- [What the task requires] Set out exactly, line by line, the stretch of data below that begins at the line containing "You are a computer-use agent. 949x584 pixels." and ends at the line containing "This screenshot has width=965, height=458.", with both ends kept.

___ Entries provided ___

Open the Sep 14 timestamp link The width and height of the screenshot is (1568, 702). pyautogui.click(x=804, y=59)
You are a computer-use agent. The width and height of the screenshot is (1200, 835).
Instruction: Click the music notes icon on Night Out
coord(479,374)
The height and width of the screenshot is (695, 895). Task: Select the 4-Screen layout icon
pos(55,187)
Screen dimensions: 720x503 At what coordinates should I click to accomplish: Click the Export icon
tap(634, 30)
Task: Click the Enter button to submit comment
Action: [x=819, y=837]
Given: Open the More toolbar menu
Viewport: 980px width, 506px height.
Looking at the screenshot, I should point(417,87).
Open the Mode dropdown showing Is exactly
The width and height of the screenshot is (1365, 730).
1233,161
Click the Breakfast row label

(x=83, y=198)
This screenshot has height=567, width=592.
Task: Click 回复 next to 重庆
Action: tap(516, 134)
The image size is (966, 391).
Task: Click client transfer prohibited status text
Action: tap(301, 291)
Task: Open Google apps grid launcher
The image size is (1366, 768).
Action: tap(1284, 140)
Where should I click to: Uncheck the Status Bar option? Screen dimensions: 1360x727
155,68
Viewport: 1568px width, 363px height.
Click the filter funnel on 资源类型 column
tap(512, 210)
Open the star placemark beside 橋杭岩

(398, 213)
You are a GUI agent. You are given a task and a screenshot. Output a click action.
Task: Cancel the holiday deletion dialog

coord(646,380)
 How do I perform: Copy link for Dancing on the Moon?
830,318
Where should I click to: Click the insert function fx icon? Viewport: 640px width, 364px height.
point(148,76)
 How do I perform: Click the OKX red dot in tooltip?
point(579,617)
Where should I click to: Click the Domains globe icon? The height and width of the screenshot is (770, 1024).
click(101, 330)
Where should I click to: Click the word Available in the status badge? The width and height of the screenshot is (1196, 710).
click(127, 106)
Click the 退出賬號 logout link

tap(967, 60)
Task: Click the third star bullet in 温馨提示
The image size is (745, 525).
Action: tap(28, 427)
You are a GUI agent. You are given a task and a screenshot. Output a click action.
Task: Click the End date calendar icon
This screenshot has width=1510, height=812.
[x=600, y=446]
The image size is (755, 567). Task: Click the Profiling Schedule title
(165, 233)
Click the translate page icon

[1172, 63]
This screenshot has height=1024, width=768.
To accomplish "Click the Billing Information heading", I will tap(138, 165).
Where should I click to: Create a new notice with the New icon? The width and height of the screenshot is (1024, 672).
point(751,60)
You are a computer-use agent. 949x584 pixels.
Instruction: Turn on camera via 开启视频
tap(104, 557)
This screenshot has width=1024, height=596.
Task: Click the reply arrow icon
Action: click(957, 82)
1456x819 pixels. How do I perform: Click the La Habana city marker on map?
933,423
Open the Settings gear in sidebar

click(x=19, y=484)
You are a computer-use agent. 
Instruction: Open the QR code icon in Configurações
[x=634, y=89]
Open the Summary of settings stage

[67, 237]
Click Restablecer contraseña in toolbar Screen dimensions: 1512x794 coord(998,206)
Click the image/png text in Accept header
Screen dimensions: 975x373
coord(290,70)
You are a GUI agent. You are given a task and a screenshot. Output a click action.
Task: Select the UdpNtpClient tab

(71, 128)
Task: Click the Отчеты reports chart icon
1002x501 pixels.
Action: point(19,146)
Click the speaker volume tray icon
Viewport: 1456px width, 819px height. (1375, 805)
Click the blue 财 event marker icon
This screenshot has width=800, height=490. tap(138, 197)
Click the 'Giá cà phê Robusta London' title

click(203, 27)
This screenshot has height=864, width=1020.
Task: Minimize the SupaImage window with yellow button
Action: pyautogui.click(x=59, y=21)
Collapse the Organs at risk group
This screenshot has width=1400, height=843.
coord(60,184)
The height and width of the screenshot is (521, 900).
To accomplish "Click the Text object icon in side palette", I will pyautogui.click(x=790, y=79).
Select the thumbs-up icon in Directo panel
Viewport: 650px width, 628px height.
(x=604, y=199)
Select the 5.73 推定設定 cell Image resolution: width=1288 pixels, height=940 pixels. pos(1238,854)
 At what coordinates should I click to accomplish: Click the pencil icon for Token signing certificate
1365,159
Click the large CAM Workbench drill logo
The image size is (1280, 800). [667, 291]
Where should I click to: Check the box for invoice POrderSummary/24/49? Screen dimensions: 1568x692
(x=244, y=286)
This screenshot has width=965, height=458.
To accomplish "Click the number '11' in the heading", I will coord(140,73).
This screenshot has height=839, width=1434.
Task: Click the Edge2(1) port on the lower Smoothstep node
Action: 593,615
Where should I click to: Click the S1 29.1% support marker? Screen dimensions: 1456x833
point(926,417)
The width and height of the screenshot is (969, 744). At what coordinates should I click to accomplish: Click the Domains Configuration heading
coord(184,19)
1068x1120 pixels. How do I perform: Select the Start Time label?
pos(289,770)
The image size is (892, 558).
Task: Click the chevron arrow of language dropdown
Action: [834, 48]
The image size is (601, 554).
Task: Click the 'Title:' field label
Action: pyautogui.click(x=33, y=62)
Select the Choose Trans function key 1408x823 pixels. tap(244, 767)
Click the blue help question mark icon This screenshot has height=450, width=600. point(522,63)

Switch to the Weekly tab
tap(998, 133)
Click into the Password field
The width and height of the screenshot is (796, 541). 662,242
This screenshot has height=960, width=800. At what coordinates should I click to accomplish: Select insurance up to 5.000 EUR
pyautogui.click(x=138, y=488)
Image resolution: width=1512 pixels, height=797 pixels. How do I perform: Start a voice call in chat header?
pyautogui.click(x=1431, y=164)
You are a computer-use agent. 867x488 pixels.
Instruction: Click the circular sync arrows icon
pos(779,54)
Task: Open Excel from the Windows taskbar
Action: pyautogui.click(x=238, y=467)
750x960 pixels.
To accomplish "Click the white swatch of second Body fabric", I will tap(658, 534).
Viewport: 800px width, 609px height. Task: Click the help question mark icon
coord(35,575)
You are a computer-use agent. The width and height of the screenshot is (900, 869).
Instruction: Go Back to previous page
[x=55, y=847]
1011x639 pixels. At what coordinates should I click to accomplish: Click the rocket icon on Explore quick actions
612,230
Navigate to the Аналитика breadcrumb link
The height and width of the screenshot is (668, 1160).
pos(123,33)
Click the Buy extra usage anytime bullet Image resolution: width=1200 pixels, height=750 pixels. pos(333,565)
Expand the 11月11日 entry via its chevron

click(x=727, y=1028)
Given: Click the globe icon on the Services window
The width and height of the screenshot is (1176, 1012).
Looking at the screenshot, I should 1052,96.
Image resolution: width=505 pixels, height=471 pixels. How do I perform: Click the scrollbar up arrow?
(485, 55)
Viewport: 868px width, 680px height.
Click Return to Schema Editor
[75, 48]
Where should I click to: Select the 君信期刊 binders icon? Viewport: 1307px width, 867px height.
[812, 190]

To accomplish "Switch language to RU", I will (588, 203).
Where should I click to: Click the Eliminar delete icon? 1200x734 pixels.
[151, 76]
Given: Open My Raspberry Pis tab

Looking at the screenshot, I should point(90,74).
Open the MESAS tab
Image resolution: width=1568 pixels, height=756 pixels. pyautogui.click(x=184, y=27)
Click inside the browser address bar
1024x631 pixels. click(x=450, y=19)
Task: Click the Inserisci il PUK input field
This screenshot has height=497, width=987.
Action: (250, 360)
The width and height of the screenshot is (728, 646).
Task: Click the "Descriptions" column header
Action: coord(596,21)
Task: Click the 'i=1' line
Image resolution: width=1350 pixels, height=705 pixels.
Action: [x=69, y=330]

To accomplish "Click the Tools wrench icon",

___

- [Result below]
You are a computer-use agent. 949x584 pixels.
Instruction: Turn on camera via 开启视频
tap(104, 557)
This screenshot has width=1024, height=596.
Task: Click the reply arrow icon
Action: click(957, 82)
1456x819 pixels. How do I perform: Click the La Habana city marker on map?
933,423
Open the Settings gear in sidebar

click(x=19, y=484)
You are a computer-use agent. 
Instruction: Open the QR code icon in Configurações
[x=634, y=89]
Open the Summary of settings stage

[67, 237]
Click Restablecer contraseña in toolbar Screen dimensions: 1512x794 coord(998,206)
Click the image/png text in Accept header
Screen dimensions: 975x373
coord(290,70)
You are a GUI agent. You are given a task and a screenshot. Output a click action.
Task: Select the UdpNtpClient tab

(71, 128)
Task: Click the Отчеты reports chart icon
1002x501 pixels.
Action: point(19,146)
Click the speaker volume tray icon
Viewport: 1456px width, 819px height. (1375, 805)
Click the blue 财 event marker icon
This screenshot has width=800, height=490. tap(138, 197)
Click the 'Giá cà phê Robusta London' title

click(203, 27)
This screenshot has height=864, width=1020.
Task: Minimize the SupaImage window with yellow button
Action: pyautogui.click(x=59, y=21)
Collapse the Organs at risk group
This screenshot has width=1400, height=843.
coord(60,184)
The height and width of the screenshot is (521, 900).
To accomplish "Click the Text object icon in side palette", I will pyautogui.click(x=790, y=79).
Select the thumbs-up icon in Directo panel
Viewport: 650px width, 628px height.
(x=604, y=199)
Select the 5.73 推定設定 cell Image resolution: width=1288 pixels, height=940 pixels. pos(1238,854)
 At what coordinates should I click to accomplish: Click the pencil icon for Token signing certificate
1365,159
Click the large CAM Workbench drill logo
The image size is (1280, 800). [667, 291]
Where should I click to: Check the box for invoice POrderSummary/24/49? Screen dimensions: 1568x692
(x=244, y=286)
This screenshot has width=965, height=458.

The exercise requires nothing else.